Community can build off election-year energy
Political signs line the yards and streets of Boyle County. Words of support for local candidates fill the newspapers and the airwaves. Social media has become a constant forum for campaigning.
The November 2018 general election is certainly building toward a crescendo — yet it’s possible fewer than half of registered voters will vote.
This is heartbreaking. It appears activity doesn’t translate to action.
How do we solve this conundrum? I am not sure anyone knows, but it is a topic worthy of analysis by social scientists and cultural anthropologists.
Working off of a parallel concept, imagine if we could get all those voicing their support for political candidates to actively get involved in the community through volunteerism and other efforts after the election is over.
The results would be absolutely transformative for Boyle County.
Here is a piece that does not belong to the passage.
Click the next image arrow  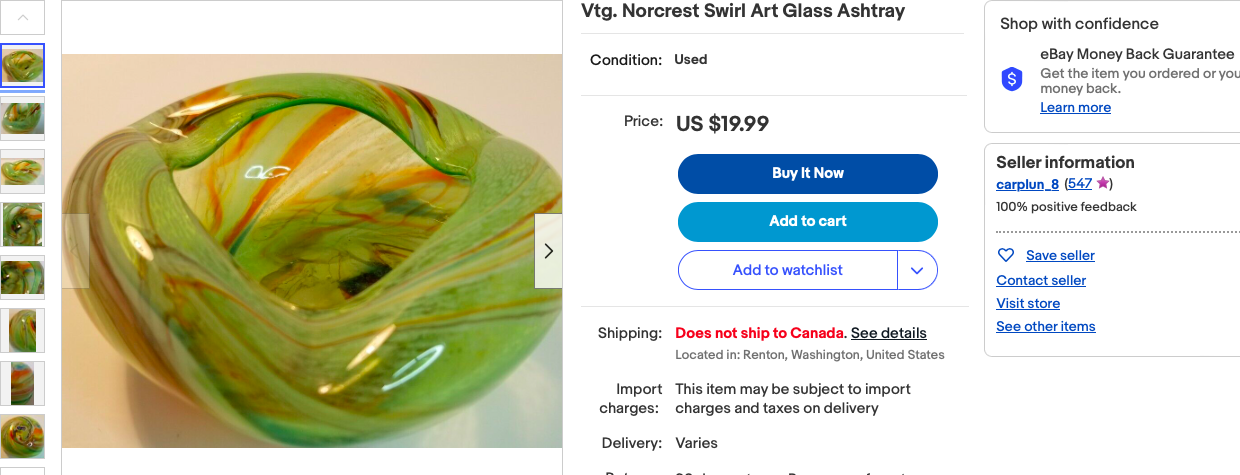tap(548, 251)
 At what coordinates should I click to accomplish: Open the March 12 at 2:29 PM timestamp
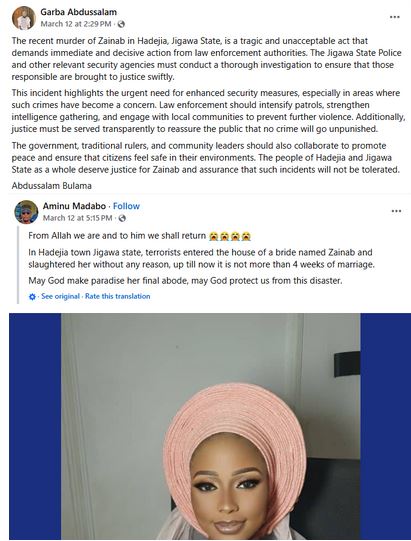click(76, 24)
With all due respect to those seeking public offices, a veritable army of volunteers and engaged citizens could accomplish far more than any government entity or political subdivision, even when staffed by the best public servants.
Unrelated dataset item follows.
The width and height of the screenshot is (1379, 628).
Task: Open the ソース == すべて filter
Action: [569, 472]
So, that’s the monumental challenge our society faces. How do we translate the energy from campaign season, first, into actual voting and, second, into community engagement after Nov. 6?
Progress like this will only be achieved on a grassroots level, but it can be led by our elected officials. If those seeking office spend as much time motivating their supporters after they are elected as they do prior to the votes being cast, we will see remarkable changes in our communities.
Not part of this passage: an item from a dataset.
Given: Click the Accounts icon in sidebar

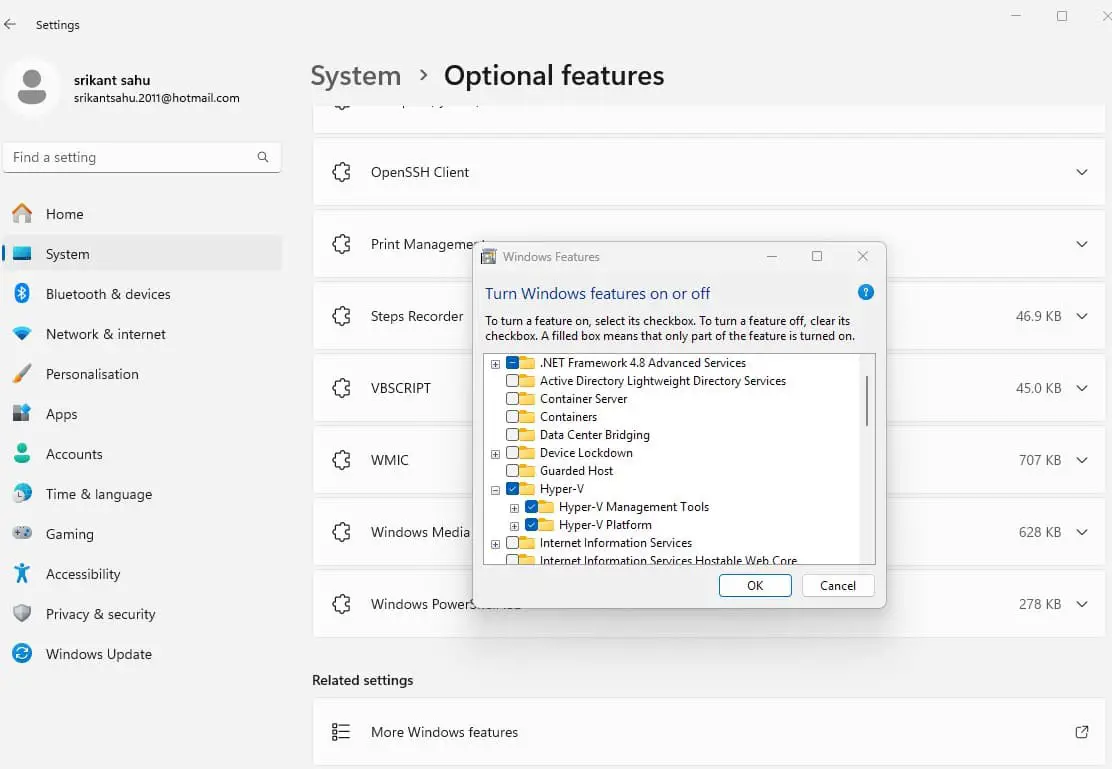Looking at the screenshot, I should [22, 454].
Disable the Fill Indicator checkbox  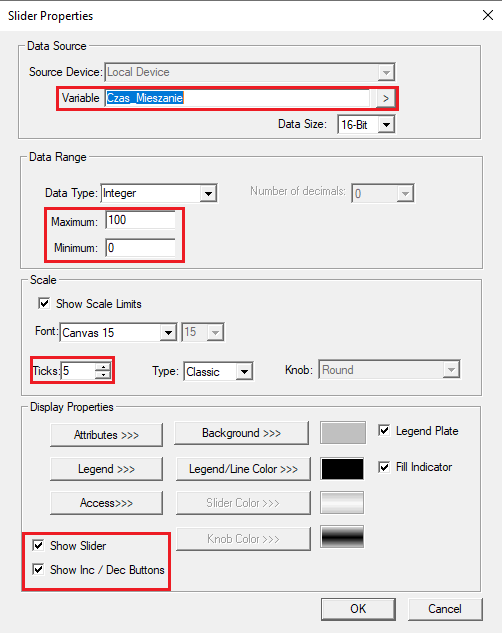[x=384, y=467]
When you tick through the list of some of the biggest challenges our communities face, all can be significantly impacted by concerned citizens who are committed to making a positive impact.
Drug addiction. Education for our youth about the dangers of drugs, as well as rehabilitation and support for addicts can be done by everyday citizens. It starts with acknowledging that this is a problem that affects us all and one that will require us all to be part of the solution.
Job creation. Although we need our local governments to provide resources and an enticing environment, real job creation and economic growth will always be driven by private investment. This starts with each of us making a commitment to support our local businesses and being the loudest cheerleaders.
Community pride. Volunteers have long been the driving force behind many of the most effective community beautification and cleanup efforts. Peer pressure also goes a long way when it comes to ensuring businesses and citizens keep their properties maintained and looking good.
Educational success. Quality schools are critical to the success of our communities and our students. We cannot rely on educators and administrators to shoulder the whole burden. Mentors and positive role models can be the difference between failure and success; we all have the capacity to rise to the occasion here.
These challenges transcend partisanship. They transcend demographics. They transcend all the petty things we allow to divide us.
As we enter the homestretch of the 2018 election season, it is encouraging to see so many vocal supporters actively engaged in the process. Now we just need to keep that momentum going after Nov. 6.
Do that and our citizens will be the real winners this year and for years to come.